(Element and text position data)

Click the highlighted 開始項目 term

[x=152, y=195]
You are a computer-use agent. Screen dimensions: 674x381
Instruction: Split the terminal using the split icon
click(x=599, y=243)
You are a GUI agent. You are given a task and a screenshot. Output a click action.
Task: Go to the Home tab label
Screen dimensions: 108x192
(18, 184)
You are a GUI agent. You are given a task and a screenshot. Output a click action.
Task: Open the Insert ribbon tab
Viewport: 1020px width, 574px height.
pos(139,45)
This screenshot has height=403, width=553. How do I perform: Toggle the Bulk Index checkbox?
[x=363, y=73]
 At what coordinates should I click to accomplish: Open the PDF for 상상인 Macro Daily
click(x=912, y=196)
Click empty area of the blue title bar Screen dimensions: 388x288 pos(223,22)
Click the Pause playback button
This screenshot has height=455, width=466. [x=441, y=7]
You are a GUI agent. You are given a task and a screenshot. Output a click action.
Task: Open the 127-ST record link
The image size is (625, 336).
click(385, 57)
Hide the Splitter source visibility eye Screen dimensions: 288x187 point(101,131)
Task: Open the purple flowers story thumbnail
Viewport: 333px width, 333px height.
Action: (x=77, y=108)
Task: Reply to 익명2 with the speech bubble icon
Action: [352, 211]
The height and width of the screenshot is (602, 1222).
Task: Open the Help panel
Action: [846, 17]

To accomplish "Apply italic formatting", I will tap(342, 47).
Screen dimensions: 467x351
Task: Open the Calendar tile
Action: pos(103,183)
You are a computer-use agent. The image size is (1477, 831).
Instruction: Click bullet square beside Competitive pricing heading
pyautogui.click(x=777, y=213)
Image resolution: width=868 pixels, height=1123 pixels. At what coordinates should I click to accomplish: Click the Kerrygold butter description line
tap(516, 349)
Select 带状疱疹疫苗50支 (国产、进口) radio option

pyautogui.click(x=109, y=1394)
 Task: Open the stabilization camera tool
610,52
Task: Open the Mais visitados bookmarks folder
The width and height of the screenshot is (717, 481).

» **TASK GOAL**: Can you print the lines above, word for word, from the very first one down to and including the line that contains "Click empty area"?

» **THE RESPONSE**:
Click the highlighted 開始項目 term

[x=152, y=195]
You are a computer-use agent. Screen dimensions: 674x381
Instruction: Split the terminal using the split icon
click(x=599, y=243)
You are a GUI agent. You are given a task and a screenshot. Output a click action.
Task: Go to the Home tab label
Screen dimensions: 108x192
(18, 184)
You are a GUI agent. You are given a task and a screenshot. Output a click action.
Task: Open the Insert ribbon tab
Viewport: 1020px width, 574px height.
pos(139,45)
This screenshot has height=403, width=553. How do I perform: Toggle the Bulk Index checkbox?
[x=363, y=73]
 At what coordinates should I click to accomplish: Open the PDF for 상상인 Macro Daily
click(x=912, y=196)
Click empty area of the blue title bar Screen dimensions: 388x288 pos(223,22)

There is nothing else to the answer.